» Énoncé du problème A: D'après l'article sur Benoît XVI, pourquoi le magistère de ce pape est-il resté caché ? Répondez en une à trois phrases.
» Énoncé du problème B: Dans l'article sur Benoît XVI, à quelle image l'auteur compare-t-il ce pape ?
» Énoncé du problème C: Reproduisez à l'identique le passage de l'article sur Benoît XVI qui va de « La question que » à « elle s’est accomplie. ».

» Extrait:
══════
Après avoir reparcouru la diplomatie de Benoît XVI, toute basée sur la Vérité, Andrea Gagliarducci revient sur ce magistère caché que les journalistes n’ont pas voulu ou pas su voir: ils n’ont pas compris, cet héritage précieux qu’il nous confiait, avec, au centre, la Foi, mais aussi la famille, la joie, la Vérité, ils n’ont vu que le scintillement de la présumée nouveauté. Mais l’enthousiasme suscité par le successeur était-il justifié?

Benoît XVI aux JMJ de Cologne, août 2005

La question que (peut-être) Benoît XVI aurait voulu

Andrea Gagliarducci
Vatican reporting
11 février 2021
Ma traduction

C’est vrai qu’être journaliste nous oblige à regarder l’ici et le maintenant, et qu’en conséquence, tout prend un autre souffle. Il y a huit ans, lorsque Benoît XVI a lu sa célèbre declaratio par laquelle il annonçait qu’il allait bientôt démissionner de la papauté, nous étions tous conscients que nous étions confrontés à un événement historique, de ceux qui marquent une époque. Nous avons été sous le choc, parce que c’est l’Histoire qui frappait à notre porte, et elle le faisait d’une manière inattendue mais discrète, tout comme le Pape qui faisait cette Histoire, juste à ce moment, était surprenant et humble. Mais la limite du journaliste est précisément là: regarder l’histoire pendant qu’elle s’accomplit, ne pas reconnaître l’histoire quand elle s’est accomplie.
C’est ce qui s’est passé avec Benoît XVI, un pape à la fois moderne et traditionnel, un arbre avec des racines bien plantées dans l’histoire et la tradition de l’Église et des frondes si hautes que peu de personnes pourraient les regarder, encore moins s’aventurer à cette hauteur. Nous avons donc laissé derrière nous tout un magistère qui est resté caché non seulement par le scintillement du moment, qui éblouit et ne nous permet pas de voir au-delà, mais aussi par l’aveuglement de l’aujourd’hui, qui nous a amenés à chercher des révolutions, à amplifier les changements, et à décider, par goût de l’information ou de l’hyperbole, que l’Église était ici et maintenant, et que le pontificat à venir devrait par la force des choses être différent.
══════
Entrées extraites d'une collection
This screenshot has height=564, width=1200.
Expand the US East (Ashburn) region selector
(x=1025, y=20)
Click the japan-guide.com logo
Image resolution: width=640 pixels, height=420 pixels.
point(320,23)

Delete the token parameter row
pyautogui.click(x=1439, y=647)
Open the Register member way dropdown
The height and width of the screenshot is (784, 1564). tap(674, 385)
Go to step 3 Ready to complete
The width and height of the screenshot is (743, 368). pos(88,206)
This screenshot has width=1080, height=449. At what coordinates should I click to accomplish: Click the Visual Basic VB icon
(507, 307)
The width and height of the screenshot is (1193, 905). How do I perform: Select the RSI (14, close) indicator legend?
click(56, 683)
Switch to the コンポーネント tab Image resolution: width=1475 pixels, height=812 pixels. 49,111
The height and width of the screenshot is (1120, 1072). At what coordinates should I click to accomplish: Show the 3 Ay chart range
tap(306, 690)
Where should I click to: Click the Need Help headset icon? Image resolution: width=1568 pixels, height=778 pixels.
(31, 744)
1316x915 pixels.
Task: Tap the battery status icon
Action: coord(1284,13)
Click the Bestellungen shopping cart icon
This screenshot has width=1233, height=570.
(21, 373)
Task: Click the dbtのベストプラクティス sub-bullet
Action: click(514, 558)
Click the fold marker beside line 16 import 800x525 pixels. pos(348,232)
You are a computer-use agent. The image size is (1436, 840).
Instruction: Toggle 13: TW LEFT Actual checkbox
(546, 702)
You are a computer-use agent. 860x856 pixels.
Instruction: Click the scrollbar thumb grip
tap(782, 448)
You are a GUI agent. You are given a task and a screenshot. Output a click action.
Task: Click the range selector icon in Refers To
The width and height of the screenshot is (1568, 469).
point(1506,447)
══════
» Corrigé de l'exercice A: Ce magistère est resté caché d'abord par le scintillement du moment, qui éblouit et ne permet pas de voir au-delà. Il l'a été aussi par l'aveuglement de l'aujourd'hui, qui a amené à chercher des révolutions, à amplifier les changements et à décider que le pontificat à venir devrait forcément être différent.

» Corrigé de l'exercice B: À un arbre aux racines bien plantées dans l'histoire et la tradition de l'Église, dont les frondes sont si hautes que peu de personnes pourraient les regarder.

» Corrigé de l'exercice C:
La question que (peut-être) Benoît XVI aurait voulu

Andrea Gagliarducci
Vatican reporting
11 février 2021
Ma traduction

C’est vrai qu’être journaliste nous oblige à regarder l’ici et le maintenant, et qu’en conséquence, tout prend un autre souffle. Il y a huit ans, lorsque Benoît XVI a lu sa célèbre declaratio par laquelle il annonçait qu’il allait bientôt démissionner de la papauté, nous étions tous conscients que nous étions confrontés à un événement historique, de ceux qui marquent une époque. Nous avons été sous le choc, parce que c’est l’Histoire qui frappait à notre porte, et elle le faisait d’une manière inattendue mais discrète, tout comme le Pape qui faisait cette Histoire, juste à ce moment, était surprenant et humble. Mais la limite du journaliste est précisément là: regarder l’histoire pendant qu’elle s’accomplit, ne pas reconnaître l’histoire quand elle s’est accomplie.